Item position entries
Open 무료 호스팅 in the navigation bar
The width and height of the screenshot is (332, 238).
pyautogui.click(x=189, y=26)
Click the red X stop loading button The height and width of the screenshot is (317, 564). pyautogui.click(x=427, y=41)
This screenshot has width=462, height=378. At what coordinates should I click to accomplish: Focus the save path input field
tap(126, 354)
==
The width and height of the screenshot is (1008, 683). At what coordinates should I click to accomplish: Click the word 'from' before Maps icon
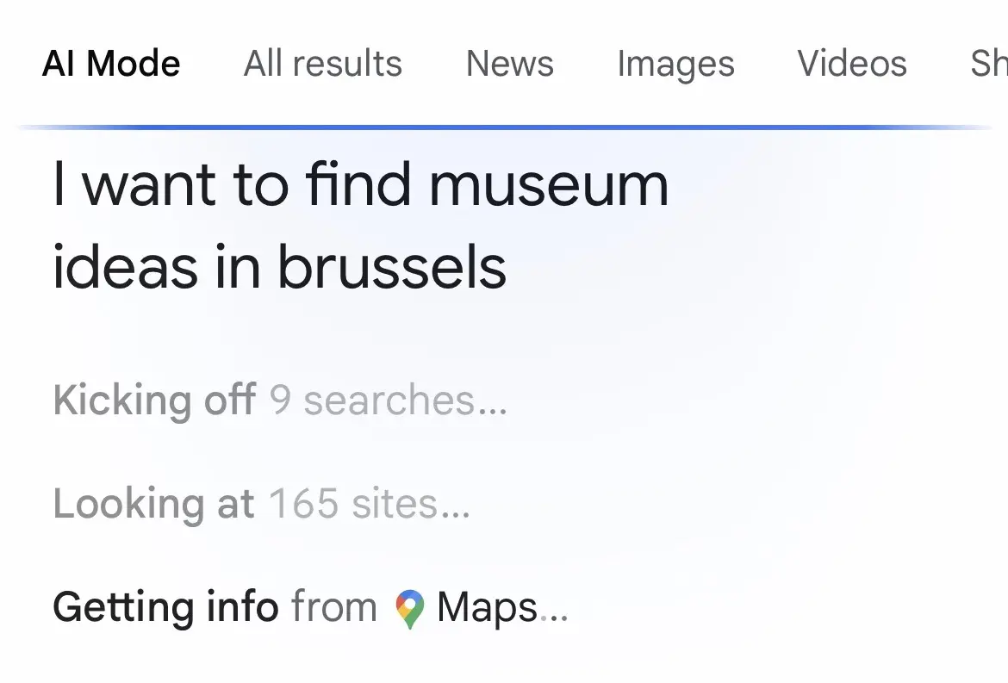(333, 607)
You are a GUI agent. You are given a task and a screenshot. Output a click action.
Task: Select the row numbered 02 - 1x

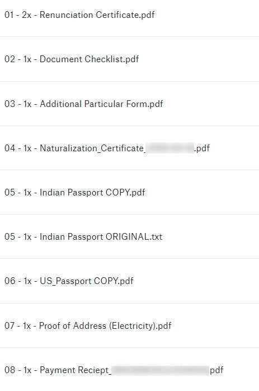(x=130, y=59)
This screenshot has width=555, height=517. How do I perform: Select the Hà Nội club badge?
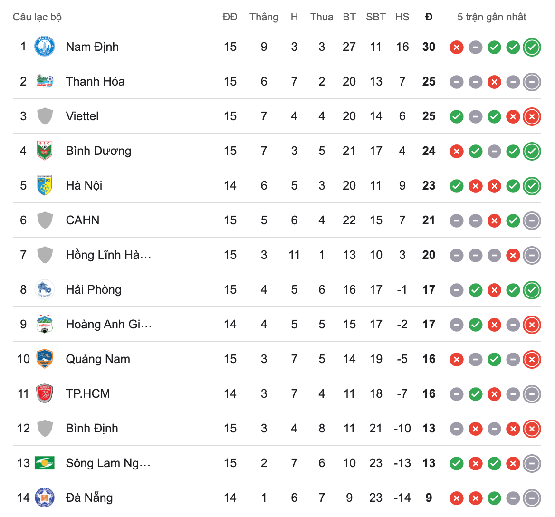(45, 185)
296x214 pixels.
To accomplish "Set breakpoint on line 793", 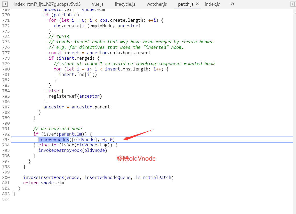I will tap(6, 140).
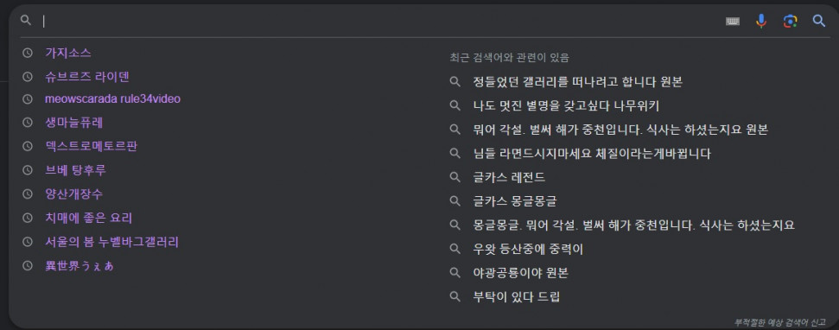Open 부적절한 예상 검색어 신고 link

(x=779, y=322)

> [WHAT NEEDS TO BE DONE] Write out the entries again, starting at the line that has "Click the red" and stopping after the line that has "tap(126, 354)". Replace "save path" with "output folder" and keep everything else unchanged.

> [OUTPUT FOR THIS EXERCISE]
Click the red X stop loading button The height and width of the screenshot is (317, 564). pyautogui.click(x=427, y=41)
This screenshot has width=462, height=378. At what coordinates should I click to accomplish: Focus the output folder input field
tap(126, 354)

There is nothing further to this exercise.